Alain Jakubowicz : « la Justice n’est pas un produit marketing », 28 mars 2020

Vous avez publié en 2019 un ouvrage dont le titre est emprunté à la célèbre phrase de Mandela : « Je ne perds jamais, soit je gagne, soit j’apprends ». Vous qui avez marqué l’actualité judiciaire depuis plus de trente ans à travers de grandes affaires dont certaines historiques, vous affirmez tout au long du livre votre passion pour le métier d’avocat.  Qu‘est-ce qui guide encore votre passion ?

Alain Jakubowicz : La défense, la capacité d’indignation et l’intolérance à l’injustice sont mes moteurs. Dans le contexte actuel, il y a aussi la révolte contre la « justice » des réseaux sociaux et des chaînes de télé en continu. Il y a un combat à mener pour faire que notre pays reste un Etat de droit pour les libertés et droits fondamentaux. C’est la même foi qui m’anime depuis quarante ans.

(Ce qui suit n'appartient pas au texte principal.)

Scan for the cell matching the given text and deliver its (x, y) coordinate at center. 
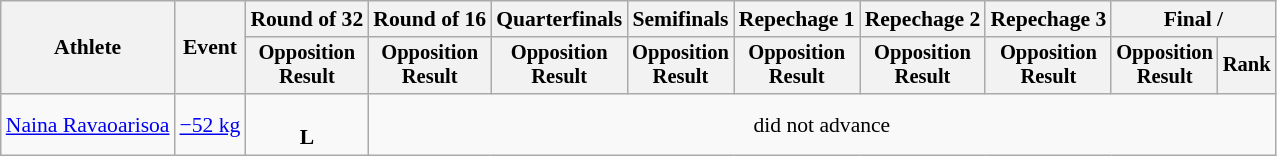
Round of 16 (430, 19)
Semifinals (680, 19)
Repechage 3 (1048, 19)
Naina Ravaoarisoa (88, 124)
Athlete (88, 48)
Repechage 1 (797, 19)
Event (210, 48)
Final / (1193, 19)
Round of 32 (306, 19)
did not advance (822, 124)
Repechage 2 (923, 19)
L (306, 124)
Rank (1247, 66)
−52 kg (210, 124)
Quarterfinals (559, 19)
Return the (x, y) coordinate for the center point of the cell that contains the specified text.  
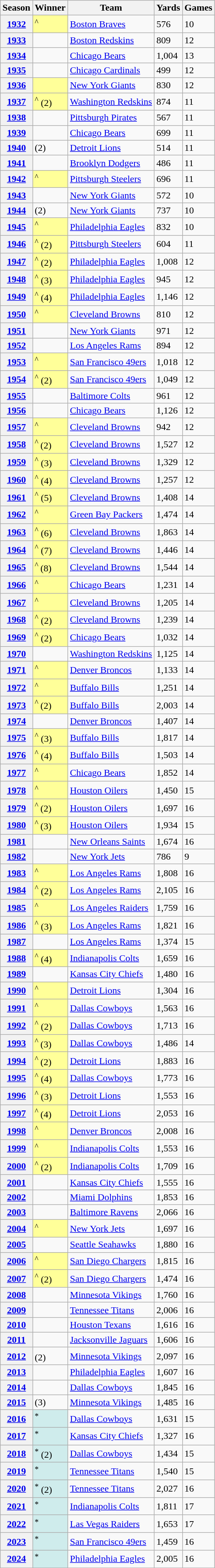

C’est la foi du charbonnier.

On vous connaissait plutôt connu comme avocat de parties civiles. Avec l’affaire Nordhal Lelandais, on vous voit maintenant à côté d’un accusé assez mal vu du public, au-delà du classique. Vous répondez : « tout le monde a le droit à un avocat ». Mais n’est-ce pas moins facile ?

Je ne suis pas pénaliste au quotidien mais pour moi, la défense pénale reste la quintessence de la profession d’avocat. L’avocat pénaliste doit pouvoir plaider des deux côtés de la barre. Je ne pense pas qu’il faille se spécialiser d’un côté ou de l’autre et je mets la même détermination et conviction quel que soit le côté de la barre où je me trouve.

Vous commencez la troisième partie de votre ouvrage en citant Vincent de Moro-Giafferi : « L’opinion publique, chassez-la, cette intruse, cette prostituée, qui tire le juge par la manche ». Et vous écrivez : « Il fut un temps, pas si lointain ou aucune chaîne de télévision ne se serait autorisée à consacrer une émission à une affaire criminelle avant qu’elle ait été jugée. Celui qui avait l’habitude de « faire entrer l’accusé » sur le service public attendait même que tous les recours soient épuisés avant de s’intéresser à un dossier ».

Vous pointez du doigt le rôle des médias et la violation du secret de l’instruction. Comment traiter l’information pour qu’elle soit compatible avec la notion de procès équitable ? En contrepartie, sans la dénonciation du crime, n’y a-t-il pas un grand risque d’impunité ?

Je n’ai jamais voulu museler la presse. Le rôle des journalistes a toujours été de mener des enquêtes pour informer l’opinion publique, voire pour dénoncer certains faits. Je n’ai rien à redire à cela, certains médias le font parfaitement et ce ne sont pas ceux-là auxquels je pense. Il est vrai que je tiens dans mon livre des propos extrêmement durs sur certains médias et sur leurs méthodes, en portant à leur encontre des accusations graves. Aucun n’a contesté mes propos, aucun ne m’a poursuivi en diffamation. Dont acte.

On parle actuellement de surproduction éditoriale.  Est-elle le signe d’une richesse culturelle ou d’une logique marketing ? Les livres écrits par des avocats sont une catégorie particulière, quels sont ceux qui vous ont inspiré ?

La Justice est hélas devenue un produit marketing. Certains médias l’exploitent dans une logique de profit. Ces gens battent monnaie autour d’affaires criminelles. Il s’agit d’un viol. J’utilise volontairement ce mot. La justice ne veut pas de ça, elle est sidérée et ne sait pas comment réagir. Elle n’ose pas en parler car elle a peur de ces médias qui ont infiniment plus de moyens qu’elle.

Je lis peu de livres écrits par des avocats, sauf ceux de Robert Badinter sur la peine de mort et ses combats. Ses livres sont saisissants, ils sont des passages obligés pour tous les avocats.